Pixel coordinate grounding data
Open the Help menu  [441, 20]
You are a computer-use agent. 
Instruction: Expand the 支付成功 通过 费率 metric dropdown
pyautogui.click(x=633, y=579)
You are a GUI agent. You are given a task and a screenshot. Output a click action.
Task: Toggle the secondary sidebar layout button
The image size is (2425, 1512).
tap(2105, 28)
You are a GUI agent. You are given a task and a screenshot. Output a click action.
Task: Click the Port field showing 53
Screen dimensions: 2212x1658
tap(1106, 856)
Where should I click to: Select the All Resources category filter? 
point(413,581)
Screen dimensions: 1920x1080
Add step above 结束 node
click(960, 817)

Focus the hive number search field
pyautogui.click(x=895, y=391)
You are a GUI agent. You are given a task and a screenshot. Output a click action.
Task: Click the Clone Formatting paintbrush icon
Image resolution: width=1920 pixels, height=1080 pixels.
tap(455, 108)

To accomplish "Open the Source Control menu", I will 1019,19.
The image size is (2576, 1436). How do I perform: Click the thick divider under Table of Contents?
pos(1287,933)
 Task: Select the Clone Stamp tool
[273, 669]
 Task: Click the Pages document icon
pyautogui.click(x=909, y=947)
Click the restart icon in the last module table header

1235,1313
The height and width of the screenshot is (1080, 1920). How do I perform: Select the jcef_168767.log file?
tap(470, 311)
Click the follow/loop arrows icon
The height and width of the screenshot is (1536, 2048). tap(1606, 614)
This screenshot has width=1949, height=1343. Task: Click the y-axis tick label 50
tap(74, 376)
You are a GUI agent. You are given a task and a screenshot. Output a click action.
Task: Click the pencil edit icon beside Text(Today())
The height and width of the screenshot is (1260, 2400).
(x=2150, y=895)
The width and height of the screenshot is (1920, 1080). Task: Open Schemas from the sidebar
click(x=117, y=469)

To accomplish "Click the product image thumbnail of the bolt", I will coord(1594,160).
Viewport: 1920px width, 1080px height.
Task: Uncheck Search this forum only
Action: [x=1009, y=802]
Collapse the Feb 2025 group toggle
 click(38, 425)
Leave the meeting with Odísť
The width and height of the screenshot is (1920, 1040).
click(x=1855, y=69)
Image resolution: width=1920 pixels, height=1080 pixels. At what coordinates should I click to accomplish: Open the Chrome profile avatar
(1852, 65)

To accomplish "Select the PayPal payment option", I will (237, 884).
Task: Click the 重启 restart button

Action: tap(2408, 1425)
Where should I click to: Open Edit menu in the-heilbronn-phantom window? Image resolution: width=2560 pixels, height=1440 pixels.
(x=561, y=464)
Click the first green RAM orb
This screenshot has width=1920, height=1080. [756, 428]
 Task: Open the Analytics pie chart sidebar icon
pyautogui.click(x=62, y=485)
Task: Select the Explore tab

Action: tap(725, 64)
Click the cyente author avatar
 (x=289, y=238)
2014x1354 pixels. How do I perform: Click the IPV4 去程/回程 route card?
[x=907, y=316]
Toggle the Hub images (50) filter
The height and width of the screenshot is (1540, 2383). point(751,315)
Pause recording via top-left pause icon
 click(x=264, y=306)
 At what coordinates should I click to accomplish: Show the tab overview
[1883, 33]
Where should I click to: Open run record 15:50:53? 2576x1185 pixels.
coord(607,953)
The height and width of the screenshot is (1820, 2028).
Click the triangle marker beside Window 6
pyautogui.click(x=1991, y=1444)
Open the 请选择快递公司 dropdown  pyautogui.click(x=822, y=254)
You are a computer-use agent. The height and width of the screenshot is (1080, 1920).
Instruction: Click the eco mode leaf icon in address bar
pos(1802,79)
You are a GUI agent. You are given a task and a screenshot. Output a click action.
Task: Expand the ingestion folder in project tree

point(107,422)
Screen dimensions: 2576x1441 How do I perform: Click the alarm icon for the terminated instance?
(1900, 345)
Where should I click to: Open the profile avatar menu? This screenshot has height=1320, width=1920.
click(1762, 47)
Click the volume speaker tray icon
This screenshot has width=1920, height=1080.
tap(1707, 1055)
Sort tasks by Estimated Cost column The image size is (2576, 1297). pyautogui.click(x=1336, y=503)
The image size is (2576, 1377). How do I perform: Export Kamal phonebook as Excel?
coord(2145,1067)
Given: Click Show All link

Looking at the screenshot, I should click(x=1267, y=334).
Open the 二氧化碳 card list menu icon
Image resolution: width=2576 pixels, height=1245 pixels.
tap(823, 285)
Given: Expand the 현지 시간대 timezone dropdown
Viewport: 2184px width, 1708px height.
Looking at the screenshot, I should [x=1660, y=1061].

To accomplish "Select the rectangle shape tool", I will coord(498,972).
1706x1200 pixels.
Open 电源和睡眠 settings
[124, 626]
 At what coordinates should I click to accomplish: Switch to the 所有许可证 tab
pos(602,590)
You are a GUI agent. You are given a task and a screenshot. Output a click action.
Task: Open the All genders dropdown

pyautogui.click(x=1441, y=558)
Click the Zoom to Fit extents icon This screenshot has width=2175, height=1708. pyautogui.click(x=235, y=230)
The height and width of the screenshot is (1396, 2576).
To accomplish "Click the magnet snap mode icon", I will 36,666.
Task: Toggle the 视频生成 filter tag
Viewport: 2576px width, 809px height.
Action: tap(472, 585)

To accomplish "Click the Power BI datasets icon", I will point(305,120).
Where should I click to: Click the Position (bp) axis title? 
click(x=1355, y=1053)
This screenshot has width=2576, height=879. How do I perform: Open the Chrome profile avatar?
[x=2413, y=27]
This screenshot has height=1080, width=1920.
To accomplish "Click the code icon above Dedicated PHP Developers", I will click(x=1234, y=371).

Brief:
The word "computer" appears in some of the lines above. Copy those lines.

Response:
You are a computer-use agent. 
You are a computer-use agent. The height and width of the screenshot is (1080, 1920).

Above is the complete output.